The deal gives Ukraine about 30 percent off the prices set in the contract it signed with Moscow last year, after a standoff during which the Kremlin cut gas supplies to Europe. But that contract set prices so high that the newly negotiated discount brings them down only to current market levels, said Edward Chow, a senior fellow at the Center for Strategic and International Studies.

"They gave something -- extending the naval base lease -- in order to get what they were really entitled to from the beginning," he said of the Ukrainians, noting that Russia had already renegotiated contracts with other customers in Europe and given them discounts because of falling demand and prices.

The new agreement, Chow said, is the latest in a series of deals that have benefited powerful industrialists in Ukraine and allowed the country to avoid cleaning up its corrupt gas sector, thought to be a source of funds for politicians. Like those before it, he added, the new deal is so flawed that it is unlikely to endure and could again threaten the supply of gas to Europe.

For example, he said, the pact requires Ukraine to buy more gas in subsequent years, perhaps more than it needs. But it doesn't require Russia to continue using Ukraine's pipelines, a key source of income for Kiev. The Kremlin plans to build pipelines that circumvent Ukraine.

David J. Kramer, a George W. Bush administration official who is now at the German Marshall Fund, said the deal could "feed some of the worst instincts in Russian psychology" about the former Soviet Union, especially after an uprising in Kyrgyzstan toppled a government opposed by the Kremlin.

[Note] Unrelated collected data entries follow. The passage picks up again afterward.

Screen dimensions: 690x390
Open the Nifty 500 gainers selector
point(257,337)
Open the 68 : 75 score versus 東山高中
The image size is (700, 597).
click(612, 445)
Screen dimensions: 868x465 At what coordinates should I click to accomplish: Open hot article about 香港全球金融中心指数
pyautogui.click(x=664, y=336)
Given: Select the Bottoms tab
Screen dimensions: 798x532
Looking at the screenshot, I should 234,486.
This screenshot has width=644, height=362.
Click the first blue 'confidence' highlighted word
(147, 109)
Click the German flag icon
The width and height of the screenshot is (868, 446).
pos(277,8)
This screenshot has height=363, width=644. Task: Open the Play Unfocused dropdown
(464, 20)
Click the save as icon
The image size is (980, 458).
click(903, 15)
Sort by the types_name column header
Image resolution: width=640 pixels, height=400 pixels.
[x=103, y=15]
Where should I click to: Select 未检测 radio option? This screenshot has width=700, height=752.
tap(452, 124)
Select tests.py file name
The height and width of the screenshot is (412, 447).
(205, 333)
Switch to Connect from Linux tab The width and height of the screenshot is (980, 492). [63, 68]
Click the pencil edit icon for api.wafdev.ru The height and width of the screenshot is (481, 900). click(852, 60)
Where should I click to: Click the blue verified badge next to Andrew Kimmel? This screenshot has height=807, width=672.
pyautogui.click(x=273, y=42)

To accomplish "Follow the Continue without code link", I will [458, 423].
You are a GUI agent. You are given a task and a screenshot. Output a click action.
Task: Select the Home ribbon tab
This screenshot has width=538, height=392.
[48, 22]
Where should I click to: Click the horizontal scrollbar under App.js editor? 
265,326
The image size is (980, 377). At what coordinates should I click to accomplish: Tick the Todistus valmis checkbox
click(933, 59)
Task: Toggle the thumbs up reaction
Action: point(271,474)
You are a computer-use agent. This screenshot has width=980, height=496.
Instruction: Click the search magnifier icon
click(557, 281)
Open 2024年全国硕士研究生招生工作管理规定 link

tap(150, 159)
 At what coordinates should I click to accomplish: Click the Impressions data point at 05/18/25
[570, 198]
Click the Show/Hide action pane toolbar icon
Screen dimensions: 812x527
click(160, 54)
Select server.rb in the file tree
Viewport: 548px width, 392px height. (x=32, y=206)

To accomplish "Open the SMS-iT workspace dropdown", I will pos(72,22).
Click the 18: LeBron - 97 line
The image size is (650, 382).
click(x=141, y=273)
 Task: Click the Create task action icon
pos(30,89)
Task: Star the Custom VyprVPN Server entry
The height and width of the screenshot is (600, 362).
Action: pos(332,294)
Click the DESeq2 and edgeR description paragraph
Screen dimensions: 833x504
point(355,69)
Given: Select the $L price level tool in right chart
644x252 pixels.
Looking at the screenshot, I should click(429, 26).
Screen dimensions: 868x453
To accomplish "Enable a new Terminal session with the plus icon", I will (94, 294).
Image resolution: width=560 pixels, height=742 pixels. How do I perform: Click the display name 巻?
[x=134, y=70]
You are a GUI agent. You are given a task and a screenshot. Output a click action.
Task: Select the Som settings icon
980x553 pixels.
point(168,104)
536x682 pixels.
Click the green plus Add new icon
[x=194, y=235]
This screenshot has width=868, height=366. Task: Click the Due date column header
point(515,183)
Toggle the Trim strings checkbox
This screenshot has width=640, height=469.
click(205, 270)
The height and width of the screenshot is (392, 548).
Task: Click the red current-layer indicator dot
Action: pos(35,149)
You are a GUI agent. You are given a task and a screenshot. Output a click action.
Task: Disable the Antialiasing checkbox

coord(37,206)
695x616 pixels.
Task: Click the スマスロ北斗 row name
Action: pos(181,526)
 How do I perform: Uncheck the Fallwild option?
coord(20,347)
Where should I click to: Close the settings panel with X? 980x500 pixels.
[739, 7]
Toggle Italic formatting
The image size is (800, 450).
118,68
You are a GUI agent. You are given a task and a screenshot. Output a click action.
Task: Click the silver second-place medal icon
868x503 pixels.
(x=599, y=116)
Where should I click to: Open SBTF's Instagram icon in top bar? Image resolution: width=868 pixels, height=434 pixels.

"They may feel they're on a roll, and usually, before too long, the Russians overplay their hand and do it in an unhelpful, unproductive way," Kramer said. But he added that he is more worried about the polarizing effect of the deal on Ukrainian politics, which could make it difficult for Yanukovych to govern effectively.

The intensity of emotions over the decision to extend the Russian lease until 2042 was evident Tuesday as fistfights broke out in parliament and opponents set off smoke bombs and threw eggs at the speaker. But Yanukovych's slim majority prevailed, allowing him to push through a new budget without a sharp rise in utility fees and clear the way for the IMF loan.

The new lease has also caused concern in other countries on the Black Sea, especially Georgia, which Russia defeated in a brief war in 2008. Although the Russian fleet is in poor shape, Moscow plans to upgrade it with Mistral-class helicopter carriers from France.

Radu Tudor, a defense analyst in Romania, one of three NATO allies on the Black Sea, said the Russians' extended presence in Sevastopol poses less of a military problem than a political one.

"They continue to see security as they did in the Cold War, with NATO as the enemy," he said. "So it's going to be much harder now to transform the Black Sea from a Russian lake into a NATO sea."